In the last two years since Hameed Ali was appointed Comptroller General of the Nigeria Customs Service, I do not recall ever seeing him in uniform. But since the retired army colonel is not harming himself or any third party by not wearing uniform, I have gradually reconciled myself to seeing him in civilian dress.
When the Senate tried to make an issue of his uniform and he responded by saying he was not appointed to wear uniform, I thought, ‘well, this monk won’t let the hood define him.’
Sadly, in the last one week or so, I’ve been alarmed that the country may not only need to save the monk from the hood, we may need to save the monk from himself as well.
Ali’s honesty and zeal are not in doubt. What is in serious doubt is whether he will not drag hundreds of thousands of vehicle owners and commuters into traffic chaos by insisting on a policy that punishes the public for the incompetence of the Customs.
According to Ali, very soon (he fixed April 12 before suspending the deadline under pressure from the Senate), all vehicle owners will have to add one more layer of documentation to the already crushing sac of papers they lug around daily whenever they’re driving.
Ali says that drivers, especially those on interstate roads, must also carry car-duty payment receipt even if their cars were bought from Henry Ford, or risk seizure by Customs.

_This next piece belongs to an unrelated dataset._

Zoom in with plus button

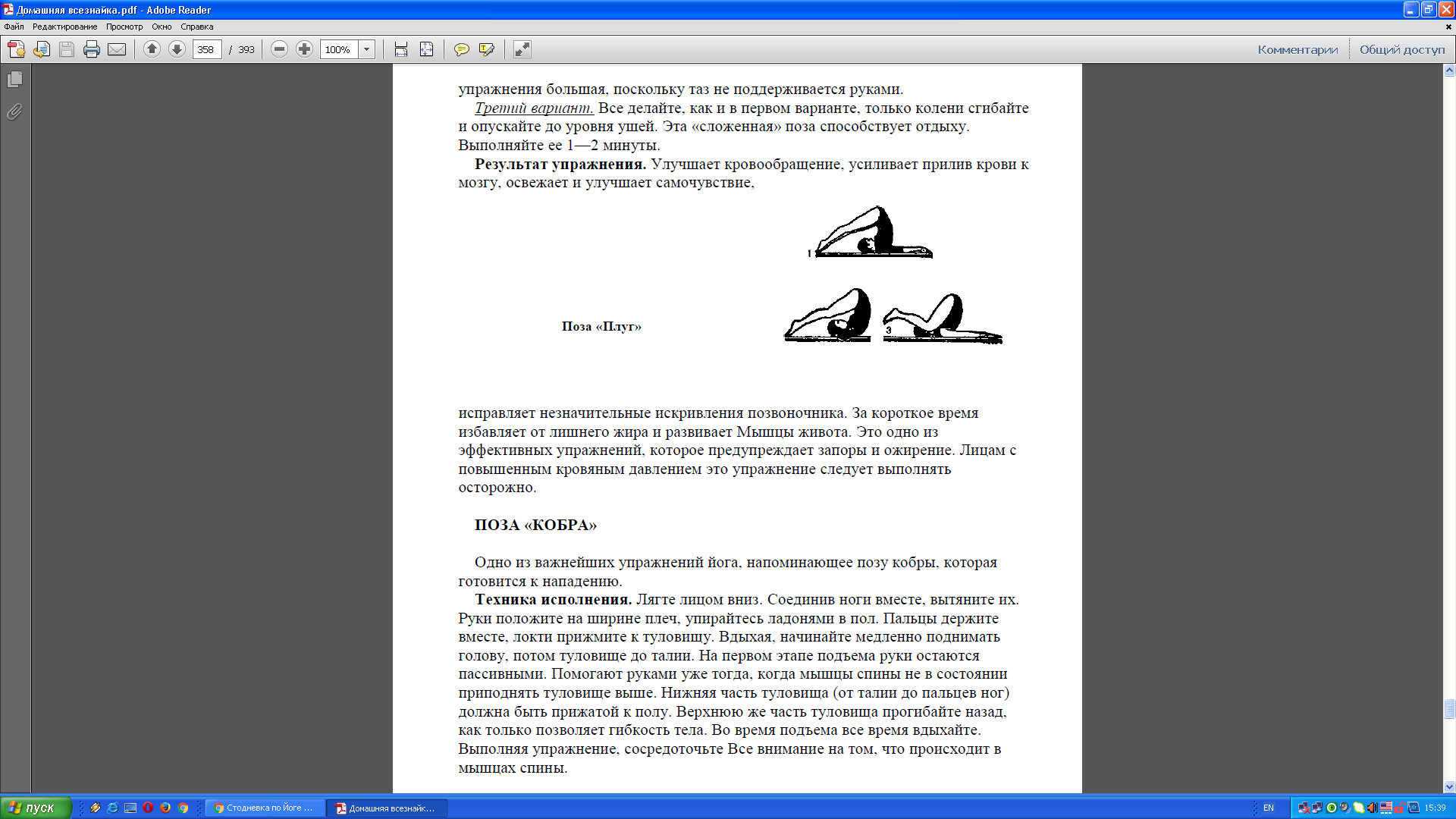304,49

As things are today, you need six different documents to drive on Nigerian roads: a valid driver’s license, vehicle license, insurance certificate, certificate of road worthiness, BCMR (police report), and a tinted glass permit – even if your car has a factory-fitted one.
On a good day, this pile of documents should guarantee relatively hassle-free commute.

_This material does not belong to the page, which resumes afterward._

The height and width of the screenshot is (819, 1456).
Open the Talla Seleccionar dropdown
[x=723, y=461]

But it depends. It depends on which ‘law enforcement officer’ you meet along your way – whether it’s the police, state traffic officer/vehicle inspector, a corps marshal, a soldier, a combined highway patrol team, or, in fact, a Customs officer.
Show me a driver who has a complete set of valid documents and I’ll show you an officer who can find the crime. If you don’t know this, then you have never been a driver on a Nigerian road.
It is estimated that the government loses N250billion yearly in duties and levies on imported vehicles. Importers pay as little as possible to get the vehicles in and share the rest between the government and Customs officers. Imagine the difference that that money will make to the treasury and to the improvement of services within the Customs itself.
Ali is right to feel outraged by the massive loss of revenue caused by non-payment and underpayment of duties. But he should direct his outrage at his own men, who are probably the biggest aiders and abettors of the fraud.
I’ve met a number of decent Customs men and women but car dealers will also tell you that there are just as many officers and rank-and-file who work part time for the Customs and full time for car smugglers. They know all the illegal routes – on land, sea and paper. They are more than happy to show you how to evade payment or underpay, if the price is right.
Imported vehicles don’t land on our roads from space. They come in through airports, seaports and land borders manned by Customs officers who must be having a good laugh at Ali’s naivety and thanking him for extending their tollgates inwards.
Whenever the enforcement starts, it’s going to be more shakedowns for drivers and more money lining the pockets of Customs officers at the different checkpoints. Government treasury will still be the worse for it.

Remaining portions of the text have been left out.